Lukas Mathies (born 15 March 1991 in Schruns) is an Austrian alpine snowboarder. He represented his nation Austria at the 2014 Winter Olympics, and also became a double medalist, gold and silver, in alpine snowboarding at the 2011 FIS Junior World Championships in Chiesa in Valmalenco, Italy.
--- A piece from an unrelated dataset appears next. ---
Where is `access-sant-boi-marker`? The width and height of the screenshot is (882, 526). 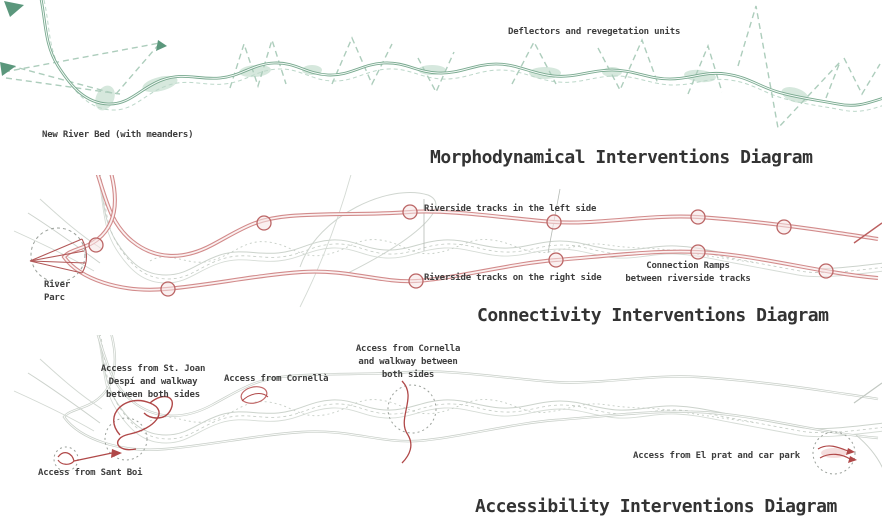
access-sant-boi-marker is located at coordinates (88, 459).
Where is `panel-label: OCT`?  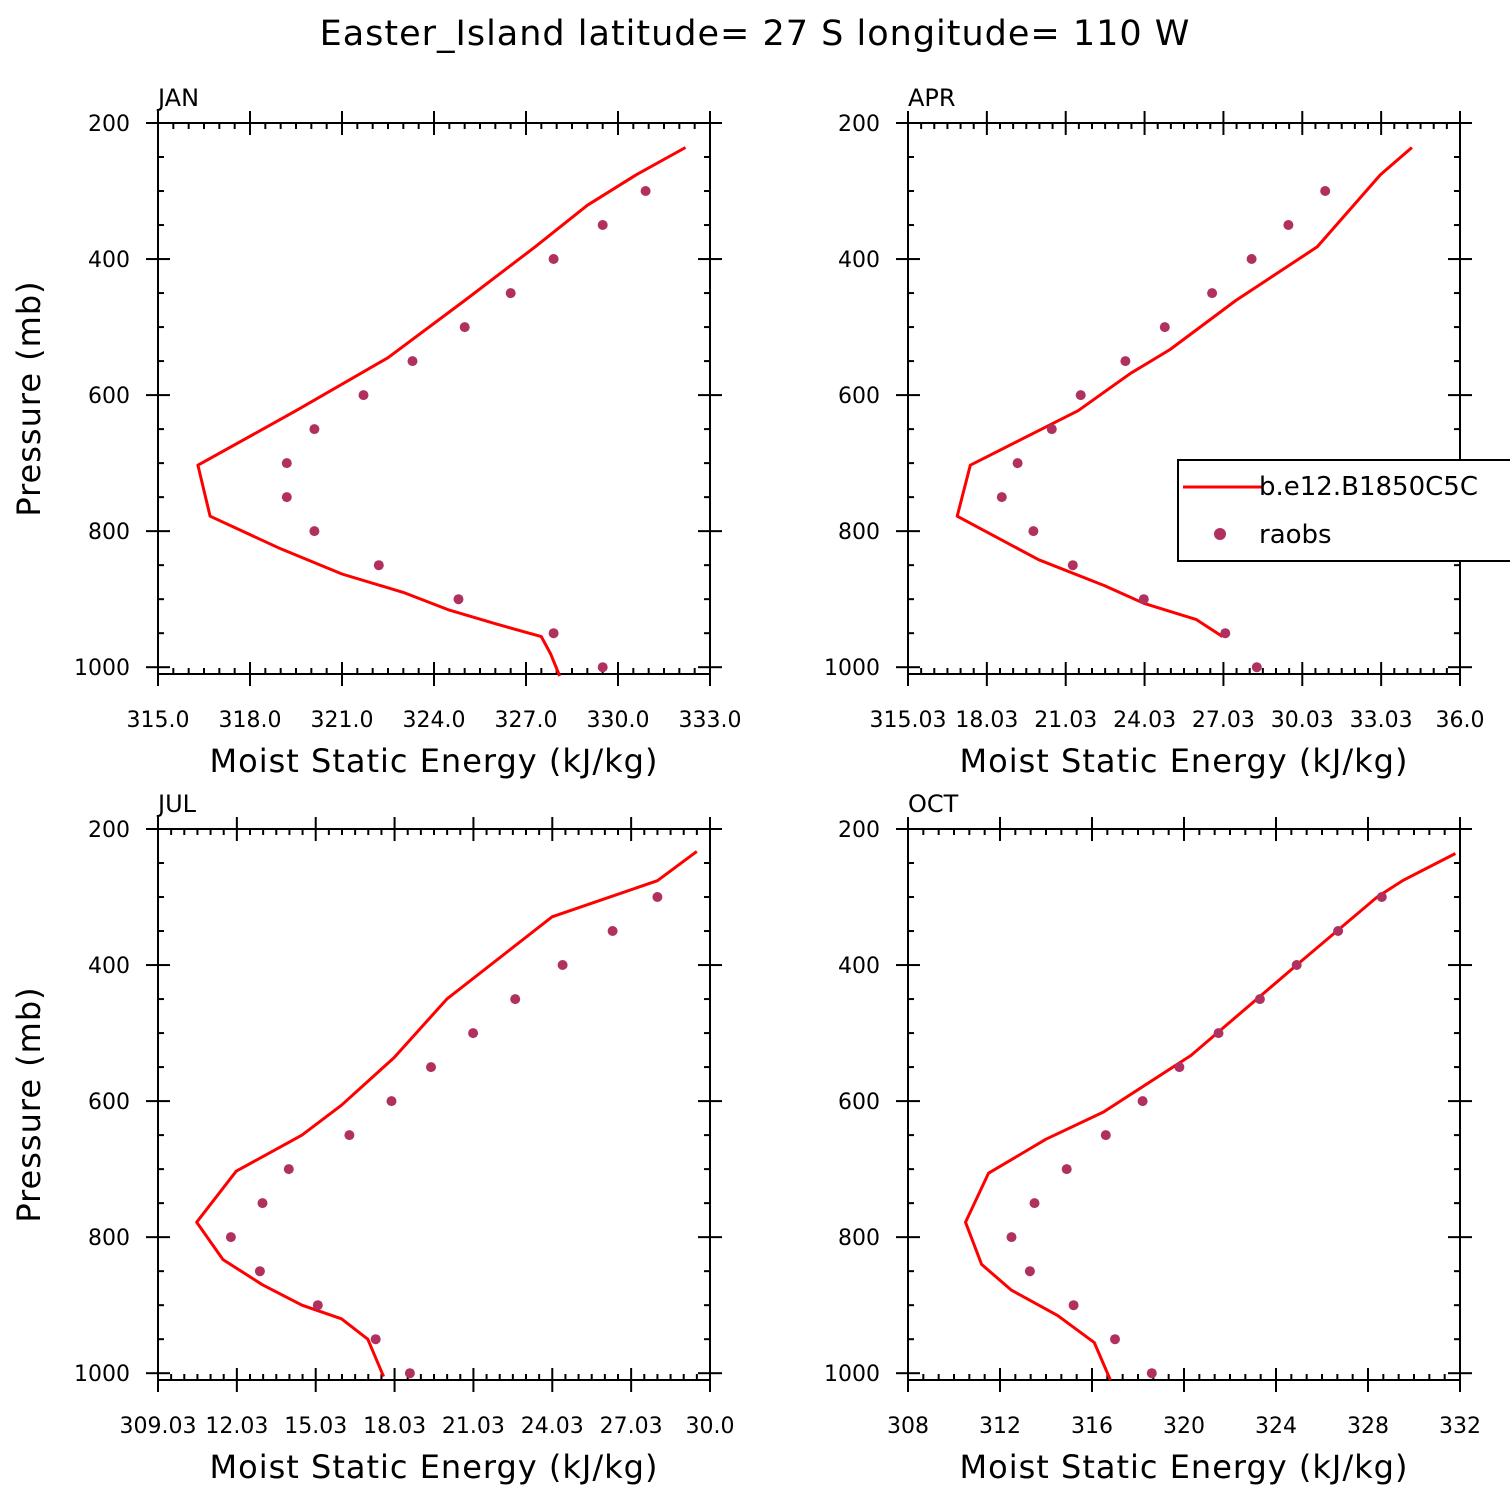 panel-label: OCT is located at coordinates (934, 804).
Mathies currently trains for the Austrian team and for his original club WSV Sankt Gallenkirch, under his personal coach and mentor Tom Weninger.

Mathies qualified for two alpine snowboarding events (including the first-ever men's parallel slalom) at the 2014 Winter Olympics in Sochi by achieving top three finishes from the FIS World Cup series in Rogla, Slovenia and in Carezza, Italy. In the men's giant slalom, Mathies was disqualified from the tournament after missing a gate on his first seeding run. Three days later, in the men's slalom, Mathies recorded a total time of 58.93 to grab a third spot in the seeding round but fell short behind Italy's Aaron March in the quarterfinal race by 29-hundredths of a second.

Mathies also competed for Austria at the 2022 Winter Olympics.